As vidas que pertencem ao tráfico

Publicado em 30 de Outubro de 2025

Os campos de concentração que marcaram o século passado são estudados como fato histórico ou como uma espécie de forma final de um eterno fascismo.

Nossa intelligentsia posa como classe combatente desse eterno fascismo e de qualquer fragmento de nazismo que ameaça constantemente retornar.

Mas jamais as vozes públicas do debate nacional esboçaram estudar ou compreender o paradigma político-jurídico que possibilitou a estruturação de campos de concentração.

Os criminosos de alta periculosidade hoje, no Brasil, estão mais revestidos de direitos, amparo legal e dispositivos processuais de garantia da isonomia, o que mostra a necessidade de uma ordem política que garanta a suspensão de direitos, tribunais de exceção e uma polícia imune aos órgãos de vigilância e justiça.

Um sistema complexo como os campos de concentração, que possibilitaram os massacres administrativos nazistas — como já anuncia o termo de Hannah Arendt: o massacre é técnico, administrado e sistemático —, não subsistiria na barbárie total, em um caos privado de instituições, mas em uma ordem política onde as instituições são uma casa de máquinas amoral, governada por tiranos desumanos que comandam o massacre de seus altos postos.

É necessário um arranjo institucional que não diferencie o político do policial, o exercício do poder soberano fundamentado no poder nacional e o poder policial que vigia, pune e sanciona segundo seu cânone jurídico.

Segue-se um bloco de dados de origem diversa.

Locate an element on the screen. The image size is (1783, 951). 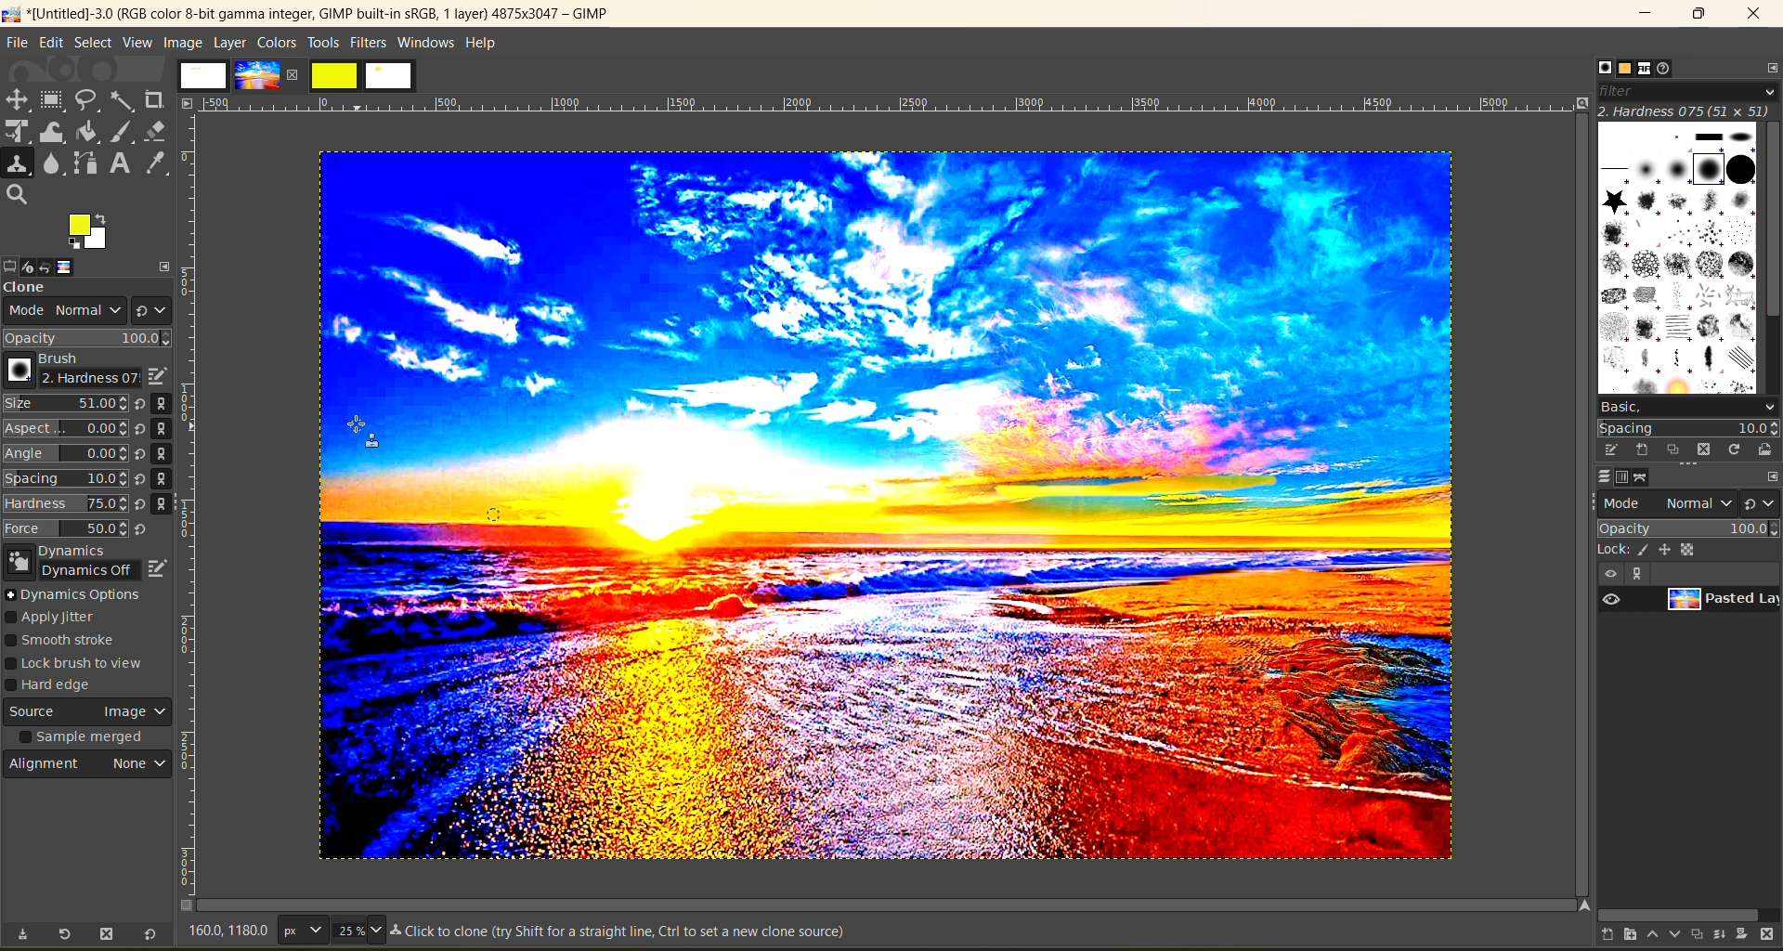
crope tool is located at coordinates (154, 97).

O campo de concentração é o espaço político onde o poder policial é absoluto: o guarda, a polícia especial e o carcereiro exercem o poder sobre o interno do campo, que está despido de todos os direitos. Em certo sentido, o interno do campo de concentração é um homo sacer: uma vida matável, desprovida de direitos e proteção das instituições — inserida na ordem política exclusivamente para a exclusão de seus direitos.

Se o campo de concentração demanda uma burocracia organizada para administrar o massacre e um espaço político que institui um poder soberano e a exclusão de direitos, estariam muito longe as favelas dos campos de concentração?

O morador da favela que está sob jurisdição da burocracia do crime não seria uma vida sem direitos, uma espécie de homo sacer diante da facção dominante?

Moradores usados como escudos humanos, coagidos, ameaçados ou obrigados a fugir para não ter parte nos crimes das facções, não são sujeitos excluídos de seus direitos? Não estão igualmente sob exclusão de direitos diante das estruturas de governança do narcoestado?

Quando tal engenharia de exceções se estabiliza — tornando-se o método de governo da burocracia da facção —, o ilícito deixa de parasitar a ordem e passa a disputá-la, instaurando uma legalidade alternativa que redefine pertencimento, tributação e adjudicação.

Dizer que se trata de terrorismo não é exagero retórico, mas de reconhecimento do núcleo do fenômeno: violência sistemática, publicamente exibida e orientada a remodelar a ordem política.

A resposta adequada, por sua vez, não pode aceitar a naturalização da exceção — nem da parte criminosa, nem do próprio Estado. Requer recompor a unidade decisional legítima e a vigência ordinária da lei nos territórios concretos; proteger e fortalecer as mediações sociais que ancoram a autoridade; restaurar a previsibilidade normativa e a proximidade institucional com a vida comum.

A verdade inconveniente é que moradores das favelas são igualmente excluídos de direitos, tanto quanto os internos de um campo de concentração nazista.